[Pixel coordinate grounding data]
......
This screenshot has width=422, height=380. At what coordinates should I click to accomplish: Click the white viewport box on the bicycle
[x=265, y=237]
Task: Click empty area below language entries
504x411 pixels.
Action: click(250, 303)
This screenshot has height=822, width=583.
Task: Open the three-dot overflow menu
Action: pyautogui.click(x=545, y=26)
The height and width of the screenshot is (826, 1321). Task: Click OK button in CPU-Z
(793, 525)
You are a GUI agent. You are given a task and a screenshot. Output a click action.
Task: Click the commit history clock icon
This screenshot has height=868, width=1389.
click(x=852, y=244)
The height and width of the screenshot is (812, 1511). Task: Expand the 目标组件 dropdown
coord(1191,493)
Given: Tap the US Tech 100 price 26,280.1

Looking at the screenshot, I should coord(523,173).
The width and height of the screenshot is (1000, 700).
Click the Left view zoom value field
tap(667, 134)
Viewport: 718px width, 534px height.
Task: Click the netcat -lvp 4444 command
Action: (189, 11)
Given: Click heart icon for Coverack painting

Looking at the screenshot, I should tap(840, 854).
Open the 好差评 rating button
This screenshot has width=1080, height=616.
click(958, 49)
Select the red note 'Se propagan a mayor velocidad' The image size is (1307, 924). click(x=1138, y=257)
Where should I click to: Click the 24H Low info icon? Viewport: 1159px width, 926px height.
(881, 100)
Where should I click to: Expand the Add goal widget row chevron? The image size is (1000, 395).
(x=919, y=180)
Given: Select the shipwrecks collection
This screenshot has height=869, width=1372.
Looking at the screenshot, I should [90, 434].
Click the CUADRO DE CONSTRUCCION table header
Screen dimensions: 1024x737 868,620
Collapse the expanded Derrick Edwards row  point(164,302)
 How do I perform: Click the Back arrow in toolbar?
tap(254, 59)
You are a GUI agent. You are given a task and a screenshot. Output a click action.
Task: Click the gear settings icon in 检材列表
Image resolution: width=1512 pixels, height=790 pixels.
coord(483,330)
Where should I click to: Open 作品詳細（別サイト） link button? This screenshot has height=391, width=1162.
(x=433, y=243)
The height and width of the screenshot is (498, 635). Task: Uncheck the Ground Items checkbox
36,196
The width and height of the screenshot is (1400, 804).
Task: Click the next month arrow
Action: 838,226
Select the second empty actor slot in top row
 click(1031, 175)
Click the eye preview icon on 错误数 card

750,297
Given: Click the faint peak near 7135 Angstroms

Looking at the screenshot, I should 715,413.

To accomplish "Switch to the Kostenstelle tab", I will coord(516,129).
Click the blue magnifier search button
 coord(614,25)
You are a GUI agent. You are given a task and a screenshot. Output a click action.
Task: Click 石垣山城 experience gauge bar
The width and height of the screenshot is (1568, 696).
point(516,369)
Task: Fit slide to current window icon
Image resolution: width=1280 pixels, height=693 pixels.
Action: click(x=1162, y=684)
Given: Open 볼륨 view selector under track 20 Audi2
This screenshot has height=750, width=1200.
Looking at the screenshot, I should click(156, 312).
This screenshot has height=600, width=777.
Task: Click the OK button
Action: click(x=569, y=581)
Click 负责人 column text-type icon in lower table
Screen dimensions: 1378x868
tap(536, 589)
......
* [What you have to do] Starting at the first line of the entries above, please extract each line up to and including the line with "Given: Select the shipwrecks collection", unchanged, and add nothing.

* [Response to the task]
This screenshot has width=422, height=380. At what coordinates should I click to accomplish: Click the white viewport box on the bicycle
[x=265, y=237]
Task: Click empty area below language entries
504x411 pixels.
Action: click(250, 303)
This screenshot has height=822, width=583.
Task: Open the three-dot overflow menu
Action: pyautogui.click(x=545, y=26)
The height and width of the screenshot is (826, 1321). Task: Click OK button in CPU-Z
(793, 525)
You are a GUI agent. You are given a task and a screenshot. Output a click action.
Task: Click the commit history clock icon
This screenshot has height=868, width=1389.
click(x=852, y=244)
The height and width of the screenshot is (812, 1511). Task: Expand the 目标组件 dropdown
coord(1191,493)
Given: Tap the US Tech 100 price 26,280.1

Looking at the screenshot, I should coord(523,173).
The width and height of the screenshot is (1000, 700).
Click the Left view zoom value field
tap(667, 134)
Viewport: 718px width, 534px height.
Task: Click the netcat -lvp 4444 command
Action: (189, 11)
Given: Click heart icon for Coverack painting

Looking at the screenshot, I should tap(840, 854).
Open the 好差评 rating button
This screenshot has width=1080, height=616.
click(958, 49)
Select the red note 'Se propagan a mayor velocidad' The image size is (1307, 924). click(x=1138, y=257)
Where should I click to: Click the 24H Low info icon? Viewport: 1159px width, 926px height.
(881, 100)
Where should I click to: Expand the Add goal widget row chevron? The image size is (1000, 395).
(x=919, y=180)
Given: Select the shipwrecks collection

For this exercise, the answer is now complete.